すなわち、第5回米中戦略・経済対話は、世界の2超大国が、強固な関係を築くことも出来ずに終わった。オバマ大統領にとっては、中国の善意を試す良い機会だったが、オバマ政権は、それをせずに、当たり障りのない議題で終わってしまった。
この5年間、米中首脳会談は、目に見える成果を何も出せなかった。成果と言えば、意図しなかった結果として、大国化した中国が自己主張を強めたことくらいである。米国政府内には、もっと中国と真剣に議論しなければいけないと認識している者もいるが、オバマ政権は、エドワード・スノーデンを香港に留めるよう強く出ることもせず、中国政府が米国企業へのサイバー攻撃を止めるような約束を取り付けることもせず、そして、中国の領海侵犯に対する同盟諸国の不満が収まることもなかった。

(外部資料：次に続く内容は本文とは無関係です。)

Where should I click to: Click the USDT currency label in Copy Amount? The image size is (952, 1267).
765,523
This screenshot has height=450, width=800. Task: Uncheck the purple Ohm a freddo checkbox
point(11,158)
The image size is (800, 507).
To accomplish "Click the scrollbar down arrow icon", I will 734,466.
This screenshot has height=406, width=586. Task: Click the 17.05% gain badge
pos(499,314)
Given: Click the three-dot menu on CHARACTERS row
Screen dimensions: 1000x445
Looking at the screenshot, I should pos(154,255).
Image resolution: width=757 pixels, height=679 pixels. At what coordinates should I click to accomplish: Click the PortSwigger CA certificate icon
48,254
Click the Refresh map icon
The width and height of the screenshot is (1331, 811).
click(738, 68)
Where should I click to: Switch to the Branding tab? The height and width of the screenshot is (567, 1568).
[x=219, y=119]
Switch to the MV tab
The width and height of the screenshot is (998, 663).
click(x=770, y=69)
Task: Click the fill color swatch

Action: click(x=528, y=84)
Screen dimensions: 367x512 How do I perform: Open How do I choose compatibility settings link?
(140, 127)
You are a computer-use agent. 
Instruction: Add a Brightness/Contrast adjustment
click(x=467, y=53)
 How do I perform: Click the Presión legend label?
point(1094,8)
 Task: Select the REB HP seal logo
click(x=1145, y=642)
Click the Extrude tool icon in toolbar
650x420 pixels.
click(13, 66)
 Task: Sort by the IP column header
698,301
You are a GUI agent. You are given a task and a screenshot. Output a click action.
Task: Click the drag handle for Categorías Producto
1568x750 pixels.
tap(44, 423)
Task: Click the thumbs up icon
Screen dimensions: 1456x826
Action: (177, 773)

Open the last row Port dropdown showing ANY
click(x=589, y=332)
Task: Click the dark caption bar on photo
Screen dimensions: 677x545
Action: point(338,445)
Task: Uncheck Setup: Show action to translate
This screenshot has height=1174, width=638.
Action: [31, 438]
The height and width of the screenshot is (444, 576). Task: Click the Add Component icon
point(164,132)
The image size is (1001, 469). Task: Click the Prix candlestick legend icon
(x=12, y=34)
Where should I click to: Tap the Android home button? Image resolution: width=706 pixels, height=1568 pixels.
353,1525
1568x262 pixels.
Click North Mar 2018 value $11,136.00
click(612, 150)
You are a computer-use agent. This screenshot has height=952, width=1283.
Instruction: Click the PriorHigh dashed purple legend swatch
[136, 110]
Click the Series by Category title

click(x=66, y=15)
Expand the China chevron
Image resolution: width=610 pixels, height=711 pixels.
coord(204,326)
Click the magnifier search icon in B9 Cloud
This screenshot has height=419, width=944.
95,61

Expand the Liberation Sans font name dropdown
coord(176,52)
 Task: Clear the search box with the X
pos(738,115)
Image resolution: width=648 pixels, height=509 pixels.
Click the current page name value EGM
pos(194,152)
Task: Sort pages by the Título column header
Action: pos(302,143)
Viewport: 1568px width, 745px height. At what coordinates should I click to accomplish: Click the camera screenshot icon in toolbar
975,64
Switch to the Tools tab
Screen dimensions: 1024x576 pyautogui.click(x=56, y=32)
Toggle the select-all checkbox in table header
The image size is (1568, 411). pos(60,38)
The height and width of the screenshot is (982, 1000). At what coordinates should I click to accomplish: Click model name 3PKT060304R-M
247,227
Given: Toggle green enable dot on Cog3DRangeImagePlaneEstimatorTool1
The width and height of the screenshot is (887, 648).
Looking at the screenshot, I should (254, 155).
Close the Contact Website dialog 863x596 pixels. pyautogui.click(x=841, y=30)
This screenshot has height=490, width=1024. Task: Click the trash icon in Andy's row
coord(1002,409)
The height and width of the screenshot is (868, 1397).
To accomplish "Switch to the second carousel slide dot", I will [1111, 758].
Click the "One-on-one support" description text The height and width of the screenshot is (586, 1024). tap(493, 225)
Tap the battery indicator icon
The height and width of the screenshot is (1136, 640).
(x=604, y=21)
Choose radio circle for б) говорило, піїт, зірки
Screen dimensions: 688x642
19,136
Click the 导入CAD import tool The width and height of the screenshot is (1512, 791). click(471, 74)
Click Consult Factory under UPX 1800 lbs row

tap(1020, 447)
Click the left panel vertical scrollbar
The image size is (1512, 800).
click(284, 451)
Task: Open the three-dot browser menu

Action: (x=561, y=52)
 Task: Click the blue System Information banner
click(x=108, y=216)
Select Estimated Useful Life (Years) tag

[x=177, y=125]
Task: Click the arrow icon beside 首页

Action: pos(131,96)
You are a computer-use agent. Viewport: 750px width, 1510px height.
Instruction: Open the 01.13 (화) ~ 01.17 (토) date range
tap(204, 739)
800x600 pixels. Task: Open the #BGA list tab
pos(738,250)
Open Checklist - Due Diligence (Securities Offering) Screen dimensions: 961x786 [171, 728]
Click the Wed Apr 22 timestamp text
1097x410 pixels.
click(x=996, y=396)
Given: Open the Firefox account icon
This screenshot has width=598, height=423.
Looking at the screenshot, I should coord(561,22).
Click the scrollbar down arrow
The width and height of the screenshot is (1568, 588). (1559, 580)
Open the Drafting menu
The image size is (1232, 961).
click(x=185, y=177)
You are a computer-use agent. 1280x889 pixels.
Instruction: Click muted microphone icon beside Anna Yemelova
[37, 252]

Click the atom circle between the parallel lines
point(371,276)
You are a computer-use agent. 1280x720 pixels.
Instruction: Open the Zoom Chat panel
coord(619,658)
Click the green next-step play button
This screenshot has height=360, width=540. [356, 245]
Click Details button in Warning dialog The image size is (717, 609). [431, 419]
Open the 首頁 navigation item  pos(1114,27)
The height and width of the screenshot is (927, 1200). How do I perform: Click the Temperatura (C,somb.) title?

中国は、今や、年間約2000億ドルを軍事予算に費やし、米国の企業秘密を、無料ビュッフェ・バイキングのように貪り食う。アジアの同盟諸国は、中国が長期間にわたって行おうとしている挑戦を、米政権が誤解しているか無視しているのではないか、と心配している。
今回の米中戦略対話では、ケリー国務長官やル―財務長官は、中国の行動が変化したかどうか具体的証拠を求めるべきであった。例えば、中国がサイバー・スパイをしていたことを認め、それを止め、米国の情報機関がそれを確認するとか、中国が東アジアの安全保障の緊張緩和のために、争いのある領域に漁民が立ち入らないように指導すると宣言するとか、である。
残念ながら、どちらも議題になっていないようだ。米側が、非現実的にも、サイバー・セキュリティに関して高望みしている間、中国側は、「気候変動作業部会」のことばかり語っていた。工業化による環境問題を取り上げることは、中国側には意義がある。中国にとって、きれいな空気や飲み水は、切実な問題だからだ。この問題解決に、米国が手を貸すのも良いだろう。ただ、それだからと言って、中国は、アジアのパワー・バランスを、自分達の都合の良いように再構築するという大きな目標を変えることはないだろう。
アジアの平和と安全を維持することは中心的課題であり、それが米中関係を規定するものでなければならない。多くのアジア諸国は、平和と安全の維持に貢献しようとしている。ASEANは、行動規範を共同して作成しようとしているし、日本のような裕福な諸国は、テロ対策や沿岸警備の専門分野で協力しようとしている。しかし、中国のみは、アジアの超大国となったので、現状の安全保障環境を変更しようとしている。
中国の厖大な軍備拡大、問題解決のための多国間協議を拒否する姿勢、そして、漁民に自制を求めようとしない態度、これら全てが重大な脅威と映る。